Any chance you'll be kitting her? I'd certainly buy one.


----------



## Mitchellmania (Feb 14, 2002)

WOW! You did a beautiful job on the sculpt and painting!!


----------



## rkoenn (Dec 18, 2007)

That really is a most excellent figure you did there, professional quality. Now you need to do one in 1/25 for the new Polar Lights Batmobile. I have one of those 1/18 Hot Wheels Batmobiles but left it in the box. Have you considered Batman and Robin figures to go inside as well? I would be interested in her and those as well if you ever decide to take on the task and sell them.


----------



## John P (Sep 1, 1999)

She's gorgeous! Good work!


----------



## modelgeek (Jul 14, 2005)

WOW!!!! She is perfect..


----------



## walsing (Aug 22, 2010)

You are a very talented sculptor! Fantastic work!


----------



## Aurora-brat (Oct 23, 2002)

Best rendition of the Yvonne Craig Batgirl I've ever seen...period!

PM incoming...

Tory


----------



## dklange (Apr 25, 2009)

Batgirl looks terrific!! Your painting skills are matched by your sculpting abilities!!! *Very nicely done*... you packed a lot of great details on a very small subject!! - Denis


----------



## Richard Baker (Aug 8, 2006)

That is AWESOME!
Not only did you nail her likeness, you gave her one of thse 'Car Show Attitude' poses...


----------



## ChrisW (Jan 1, 1970)

Holy 1/18 scale hotness, Batman! She's exquisite!


----------



## Xenodyssey (Aug 27, 2008)

Outstanding. Both the sculpt and the paint job on her.


----------



## clark_savage (Jan 24, 2003)

Belongs in a museum! Where can we see more of your work?? Tutorials would be great too!!


----------



## StarshipClass (Aug 13, 2003)

I'd like to get her phone number! Very hot! Amazingly good detail and realism.


----------



## aurora fan (Jan 18, 1999)

amazing!


----------



## iamweasel (Aug 14, 2000)

Simply...WOW!!


----------



## roadskare63 (Apr 14, 2010)

she's beautiful man...great work:thumbsup:


----------



## airman34 (May 18, 2011)

I agree! Can't speak highly enough about the sculpting or the paint job. I also would be interested in seeing some of your other work.


----------



## Cro-Magnon Man (Jun 11, 2001)

Amazing, awesome, what everybody else has said, and the paint work is just as good as the sculpting. Thanks for showing!


----------



## harpooner54 (Sep 15, 2008)

Wow! Thanks everybody for the great comments! There are possible plans
on sculpting other standing figures to go along with the car. I'll have to wait
& see about the 1/25 version (that takes even more magnification...).
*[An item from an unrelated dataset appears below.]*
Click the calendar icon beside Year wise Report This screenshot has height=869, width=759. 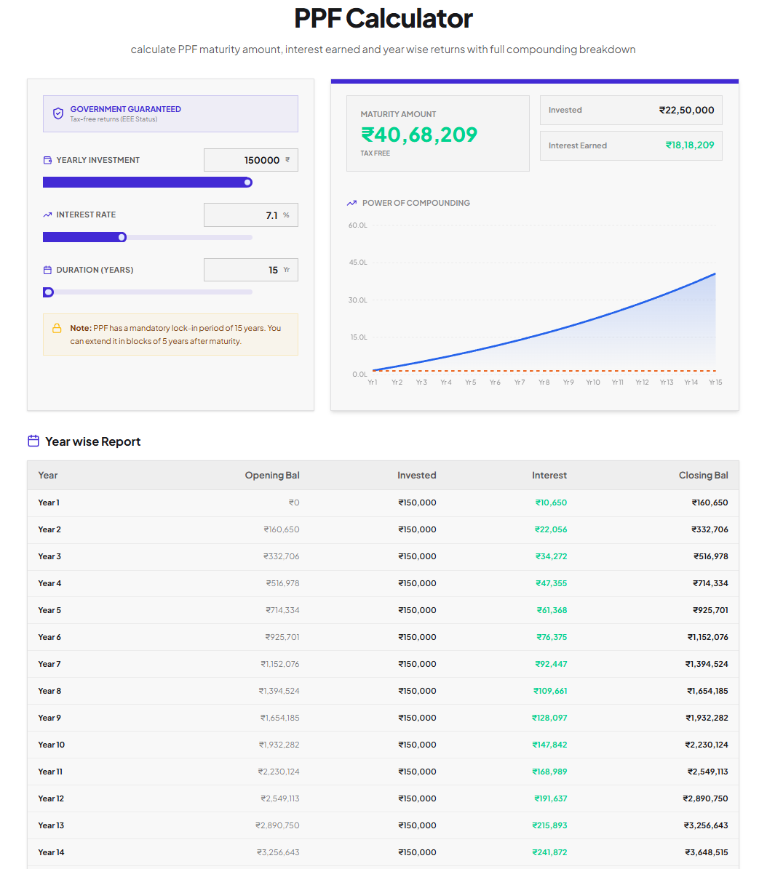tap(33, 441)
For those that would like to see some of my other work- here is my blog:
http://dnwstudios.blogspot.com/
Some of the projects I did both the sculpting & painting, while others I just
did the paintwork.

I can post some earlier work in progress pictures of Batgirl for those interested.

Thanks.
-David


----------



## flyingfrets (Oct 19, 2001)

Hell yeah! Post away!


----------



## armymedic80 (Aug 11, 2010)

She has an incredible likeness to Yvonne Craig. That is really nice.


----------



## longbox (Nov 4, 2007)

Congratulations,that is exquisite.
You are an extremely talented chap! :thumbsup:


----------



## IanWilkinson (Apr 23, 2010)

WOW!.. im stunned, not only is the sculpt brilliant, but the paint job is outstanding!.. 10/10


----------



## Stoney-VA (Oct 19, 2011)

*Awesome work*



harpooner54 said:


> ]




David, When I consider the scale of this small Batgirl, it boggles my mind how you sculpted her so finely. This piece is a testament to your artistic skill and talent.

The pieces that you have posted on your blog are amazing as well.
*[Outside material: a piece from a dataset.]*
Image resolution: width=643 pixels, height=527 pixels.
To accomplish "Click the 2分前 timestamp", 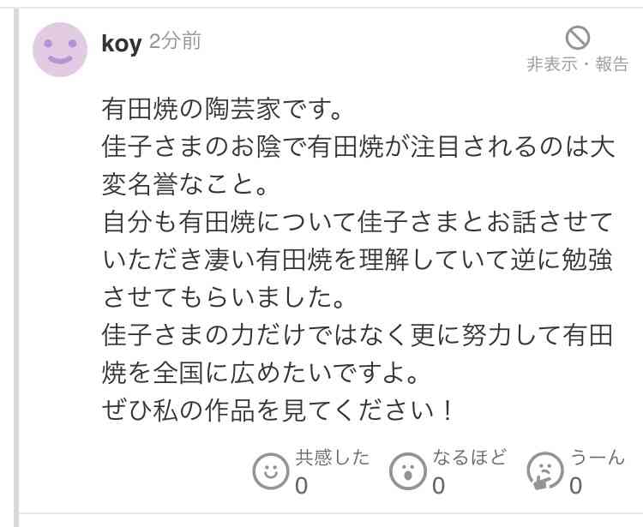I will pyautogui.click(x=175, y=41).

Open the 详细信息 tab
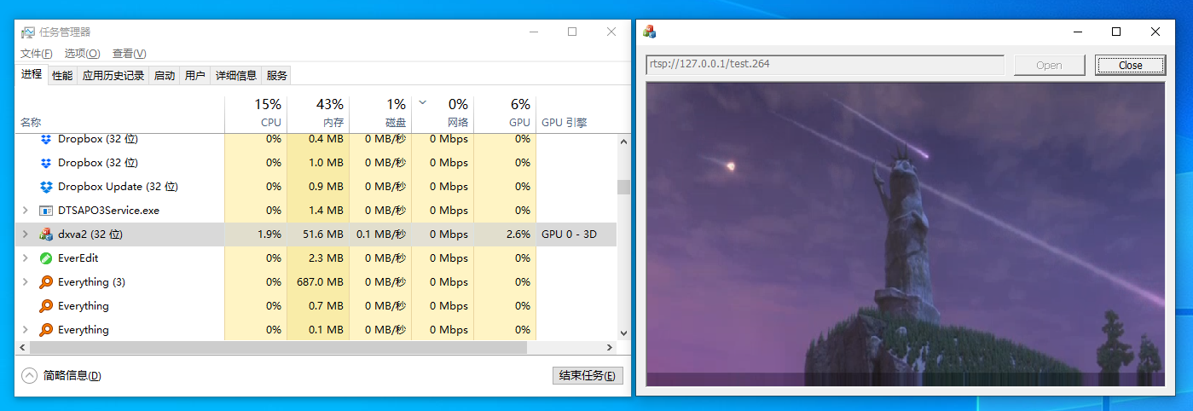click(x=235, y=75)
I really love the Carhop. Do you ever plan on recasting Carhop Service and offering a kit of her again?


----------



## SJF (Dec 3, 1999)

Fantastic job! :thumbsup:

Sean


----------



## JGG1701 (Nov 9, 2004)

^^^^^^^^^^^^^^^^^^^^^^^
All the above, great job!:thumbsup:
-Jim


----------



## MightyMax (Jan 21, 2000)

That is GREAT!
Put me down for one if you ever market these!

Max Bryant


----------



## Disco58 (Apr 10, 2011)

Although I watched Batman religiously back in the 60's I didn't remember Yvonne Craig as Batgirl, or even Commissioner Gordon's daughter. I obviously also didn't remember the purple outfit, which at first I thought was odd, but very attractive. I did a quick search on her and then it clicked. You have definitely hit it, wow! :thumbsup::thumbsup:


----------



## geoffdude (Mar 31, 2009)

Like everyone else has stated, AWESOME!

And, you can put me down for one too.. if you ever decide to sell these!

Please PM me if you are.

Regards,

geoff


----------



## harpooner54 (Sep 15, 2008)

Thanks very much for the additional comments! I appreciate them.
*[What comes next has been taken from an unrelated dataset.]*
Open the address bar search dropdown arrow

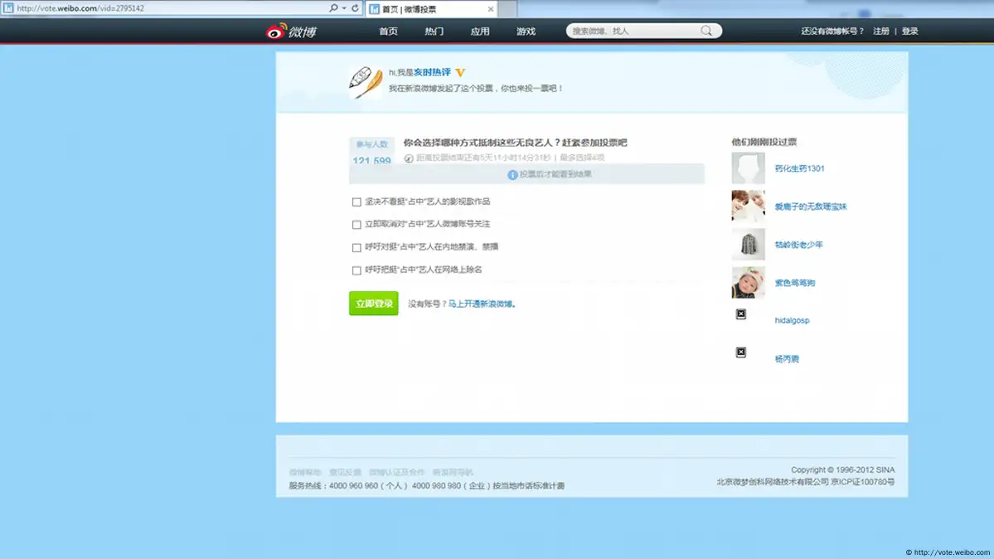tap(344, 8)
Stoney-VA- Thanks, I'm glad that you like the Carhop. Since that was made
several years ago & there are other projects to deal with, chances are that I
won't be re-doing the kit anytime soon.

Here are some work in progress pictures of the head-sculpt. Shown 1st is the
very rough version in sculpey & then the progression as more details are added
with epoxy putty & the shapes are refined.

Thanks.
-David


----------



## scifimodelfan (Aug 3, 2006)

Very nice looking, you need to sell them to us all. she is great.


----------



## Stoney-VA (Oct 19, 2011)

Put me down for one too!


----------



## Dyonisis (Nov 11, 2009)

EXCELLENT! The quality of detail, and sculpt is perfect! The paint makes this pop. If I hadn't seen it with my own eyes - I wouldn't believe it was possible. If you still have the mould for this - I'd like to have one too. Post a thread for those interested, and a price. I'm sure she'll will be a hit with all the collectors here. 

I can't get anyone at the clubhouse to respond to my emails. I've had to use a free email account since verizon sold out to frontier - my email address won't work anymore. Thanks for sharing with those of us who can't make it over there. 

~ Chris


----------